Each line from the one with "Where should I click to: Click" through the last line below must be written out exactly. Do not copy pictures.

[Saved data entries]
* * *

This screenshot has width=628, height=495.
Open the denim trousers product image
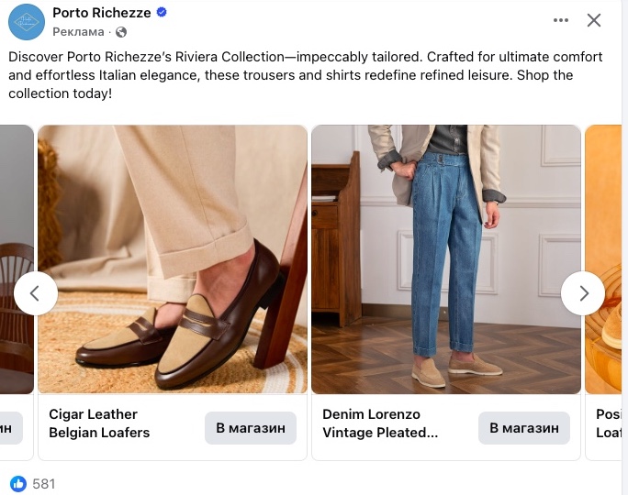(446, 259)
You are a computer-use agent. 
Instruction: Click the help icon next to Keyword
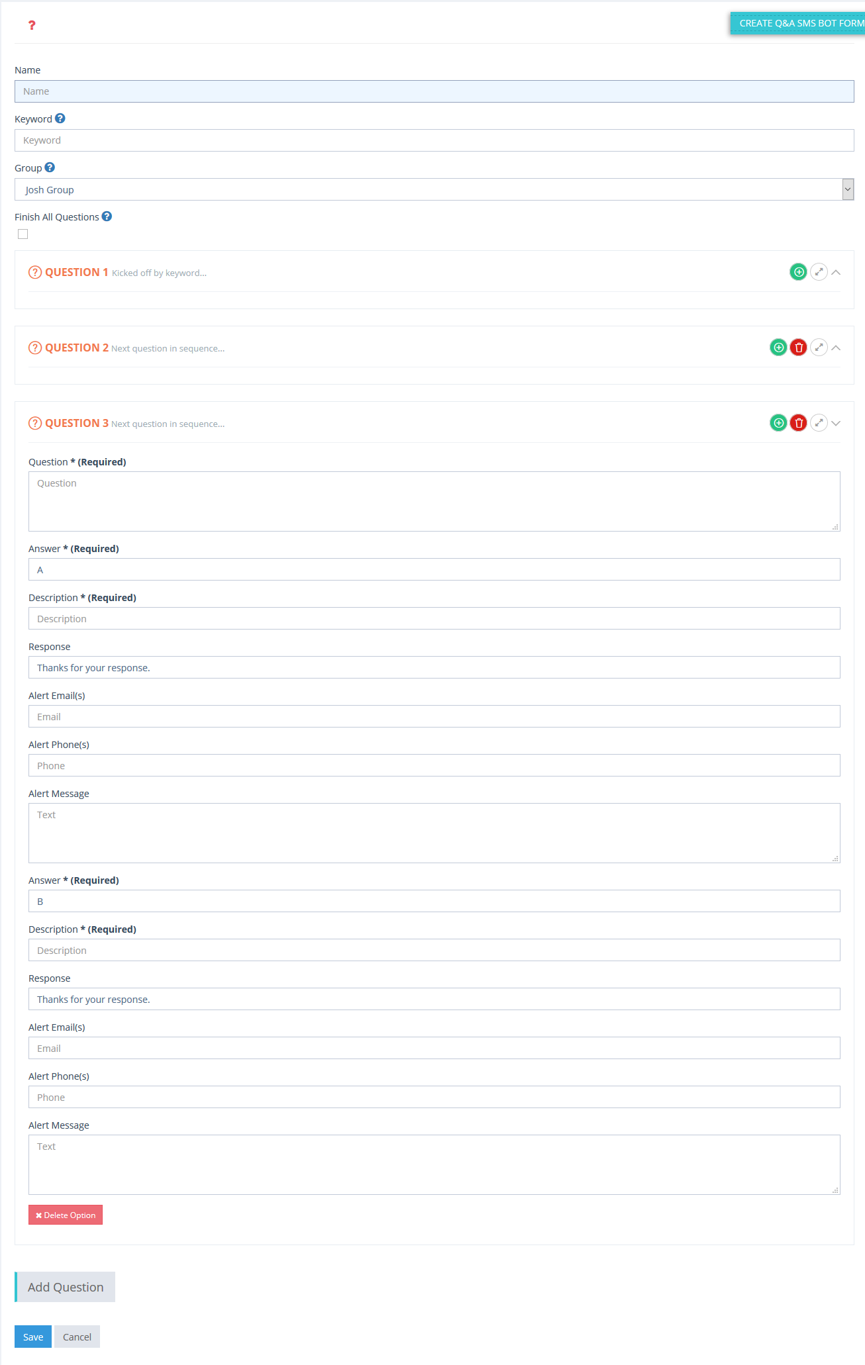tap(60, 118)
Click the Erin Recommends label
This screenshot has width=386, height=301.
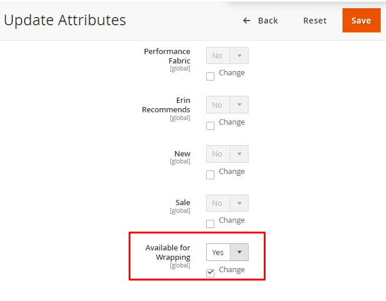click(166, 105)
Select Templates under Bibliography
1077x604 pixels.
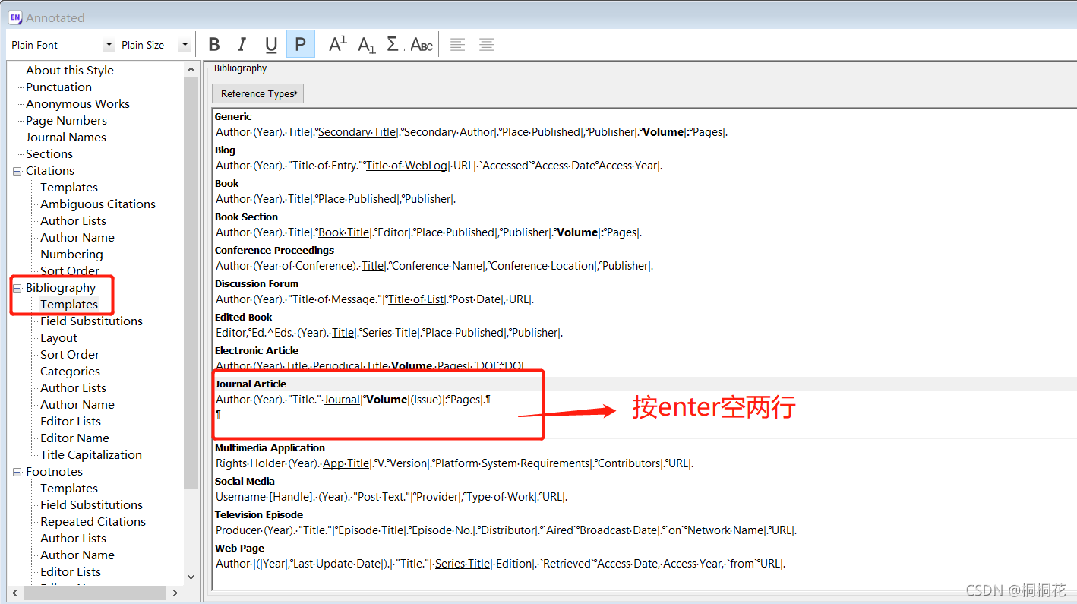click(x=69, y=304)
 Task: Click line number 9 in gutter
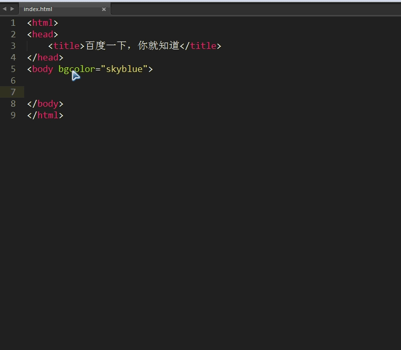[13, 115]
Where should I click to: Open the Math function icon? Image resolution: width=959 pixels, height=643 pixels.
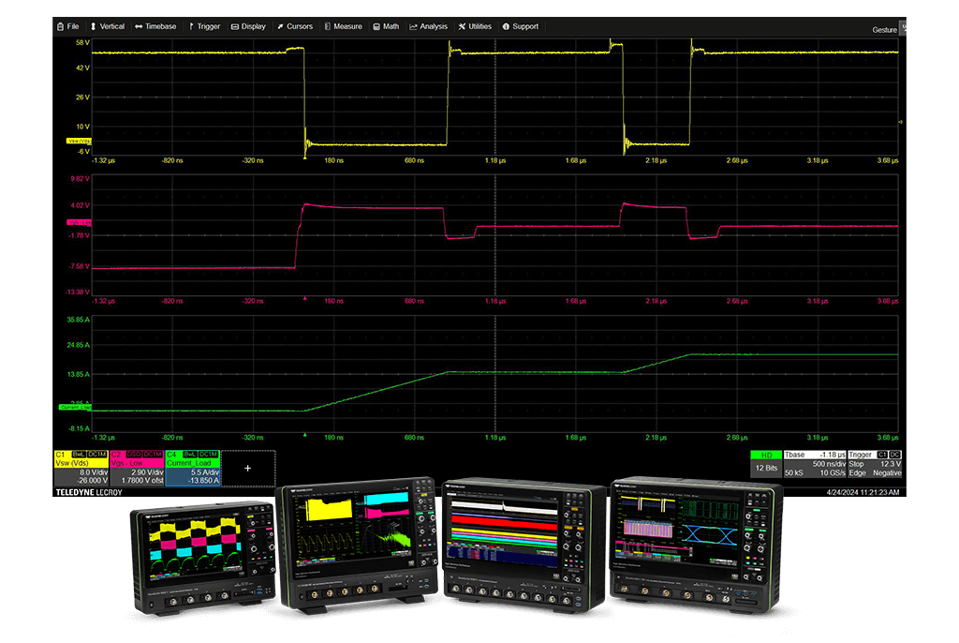pyautogui.click(x=375, y=26)
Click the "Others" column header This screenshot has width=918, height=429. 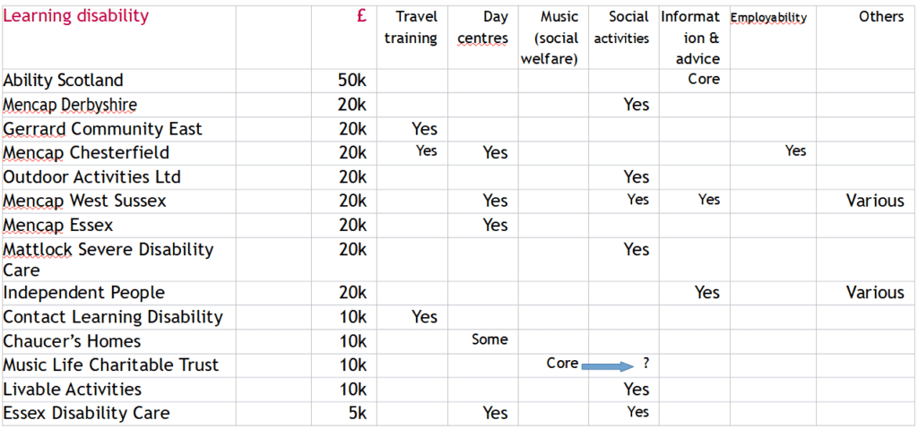(x=880, y=17)
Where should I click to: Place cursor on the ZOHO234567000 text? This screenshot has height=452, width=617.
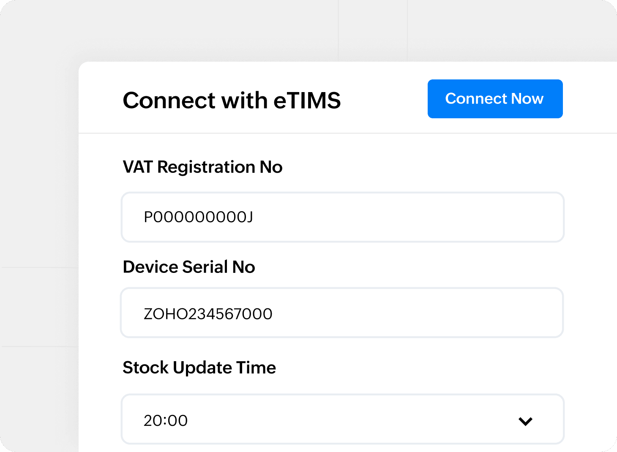(208, 314)
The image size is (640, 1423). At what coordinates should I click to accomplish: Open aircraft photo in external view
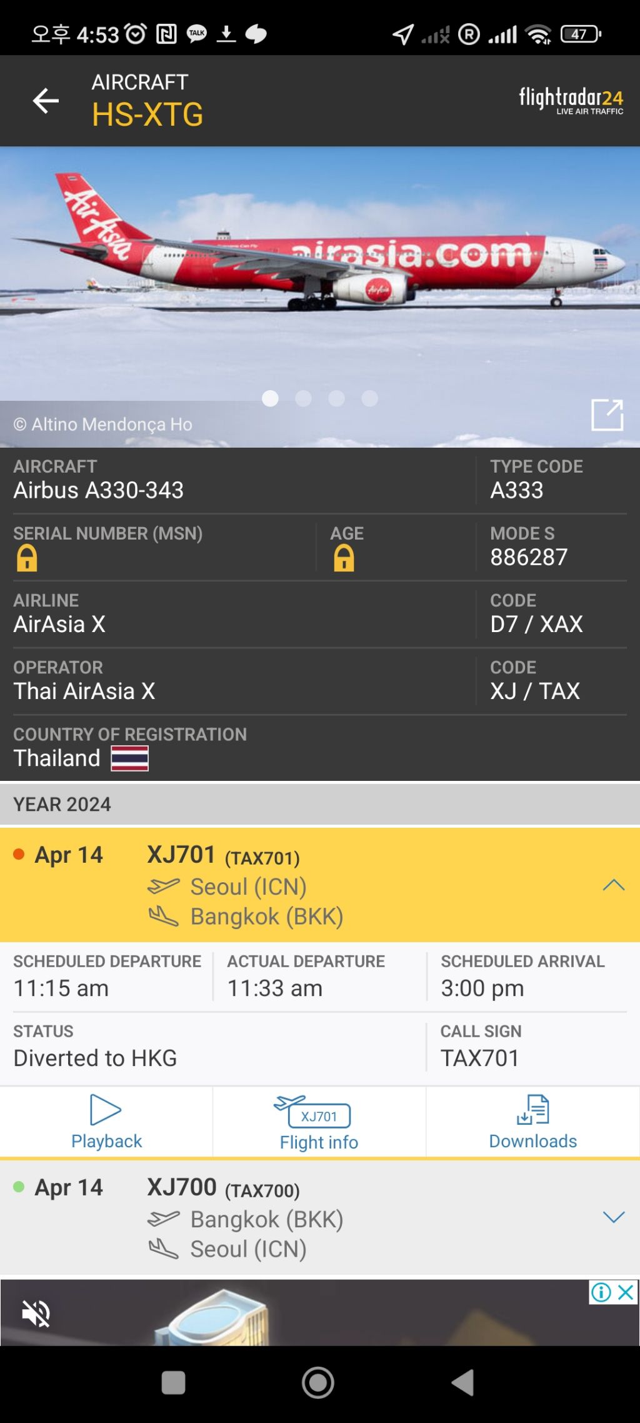point(607,415)
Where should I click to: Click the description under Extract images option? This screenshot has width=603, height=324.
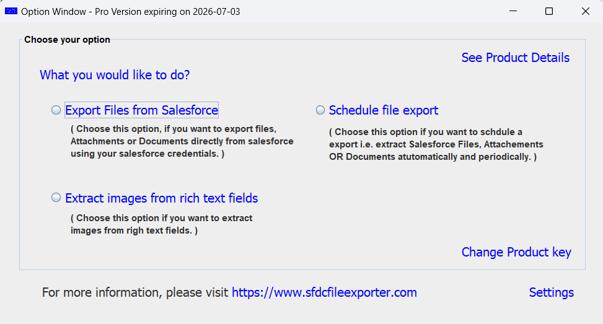(x=161, y=224)
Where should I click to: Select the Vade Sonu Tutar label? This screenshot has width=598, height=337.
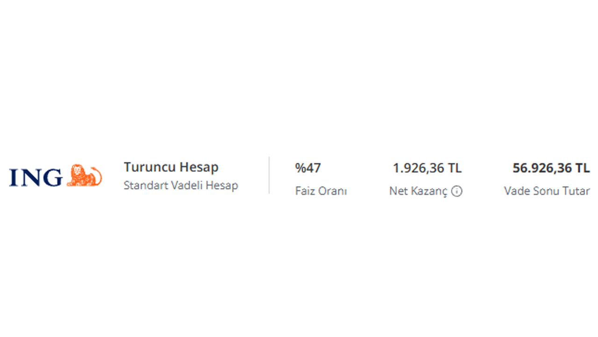point(547,191)
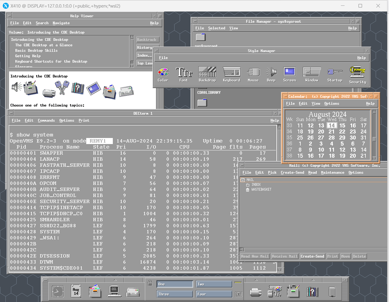This screenshot has height=302, width=389.
Task: Open the Color palette in Style Manager
Action: (x=163, y=73)
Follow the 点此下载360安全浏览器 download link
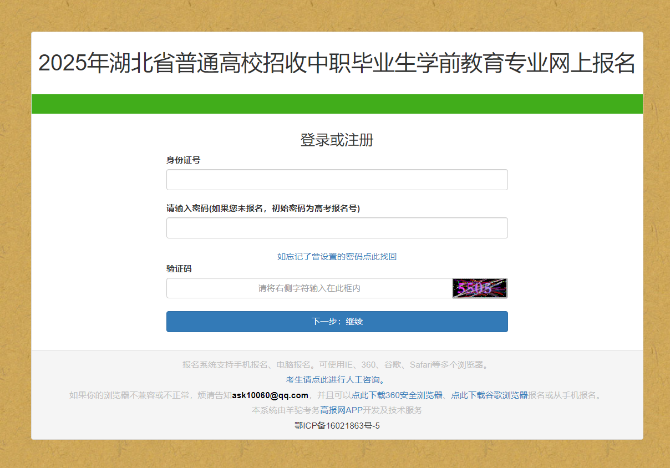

* * *

* EXERCISE ANSWER
Where should I click to: Click the description under Extract images option? This screenshot has width=603, height=324.
(x=161, y=224)
Where should I click to: Select the Vade Sonu Tutar label? This screenshot has width=598, height=337.
point(547,191)
This screenshot has height=302, width=389.
Task: Open the Color palette in Style Manager
Action: (x=163, y=73)
Follow the 点此下载360安全浏览器 download link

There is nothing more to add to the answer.